The moment I realized this was when I took a picture of my friend, really capturing his eyes. I finally noticed he has a green eye and a blue eye! I have no idea how, in the five years I’ve been around him, I never looked him in the eyes long enough to realize that he had two different eye colors. Then I thought back and tried to remember the color of all my friends’ eyes. I couldn’t, and I was ashamed.
Social signals, particularly eye contact, are critical to social adaptation. Eye contact can express feelings, as well as motivations. It can help you understand how genuine or deceiving a person is, how sad or happy. Looking into someone’s eyes really is a window into their soul, or if you don’t believe in souls, it’s at least a deeper look into a person’s body language. The more eye contact someone holds, the more confident they are perceived, even more trustworthy. The more often someone looks away and breaks eye contact, the more they seem like they’re trying to hide something.
After I mentioned eye contact to my friend and how I really seemed to have been avoiding it all my life, he wanted to do an experiment. We went on a hike and sat by a river; we then set a timer for ten minutes. He wanted me to make eye contact, and not look away at all, for ten minutes straight. I didn’t even make it three seconds before I felt extremely self-conscious and silly. I kept breaking the contact and tried to get him to drop the subject, but he wouldn’t budge. Finally, he gave in and agreed to lower the bar; he set the timer to three minutes.
I started off by blankly staring into his eyes. I wasn’t really seeing anything; but I felt him seeing me. Not just looking at me, but really seeing me. It’s a feeling I can’t describe, and I encourage you all to try it out or even just research it. Making continuous eye contact for prolonged periods of time has been reported to have some very strange, even psychedelic effects. I know it sounds crazy; but I promise, just research or give it a try. After about 20 seconds of feeling extremely award and fighting the urge to break the stare, I had 30 seconds of feeling like I was naked and completely exposed. Finally, I started to actually see my friend. Again, I don’t know how to explain it, and all I can say is try it, but I experienced a million emotions in a millionth of a second. I realized a lot about myself and a lot about my friend, so much that I felt the tears well up and a few slid down my face. On a river bank, in the middle of summer, with just nature and my best friend, I cried for a few minutes.

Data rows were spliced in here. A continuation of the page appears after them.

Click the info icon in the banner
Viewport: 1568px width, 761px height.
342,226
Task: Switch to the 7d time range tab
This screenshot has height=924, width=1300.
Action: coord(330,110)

In that moment, I felt like a stronger connection was formed. He didn’t even need to break the stare to comfort me, and I felt as if he knew exactly how I was feeling. After that day, I was a little obsessed with the idea of eye contact. People rarely make eye contact for more than a few seconds at a time. There are even articles about “the rules of eye contact.” I really can’t think of a time when anyone has made eye contact for more than a minute naturally. I researched it in published papers, blogs, news articles, and even Reddit. What everyone seemed to agree on was that making eye contact can, in some ways, be more intimate than physical contact, and that’s why people shy away from it.
Therapists prescribe prolonged eye contact exercises to couples who are having issues, to people with self-esteem issues, and to people who feel disconnected or depressed. I even found research on how it could help schizophrenics and those with autism to reconnect with their feelings and sense of self, as well as getting over social anxiety. I was blown away by the power of eye contact.
I am still extremely intrigued by the subject and hope to experience this again. Maybe I’ll hit up one of my friends soon and force them to make eye contact with me for a few minutes. Anyway, from that day on, I’ve made it a point to make as much eye contact as possible, as often as I can, especially with those I care about. To avoid making things awkward of course, it’s never more than a few seconds. I’ve noticed some small changes. When greeting a stranger, making brief eye contact seems to make the greeting more genuine and leaves more of an impression. Kind, encouraging words have double their weight when accompanied by eye contact and, again, it sounds crazy, but altered states of mind can be achieved through prolonged eye contact. Go look it up!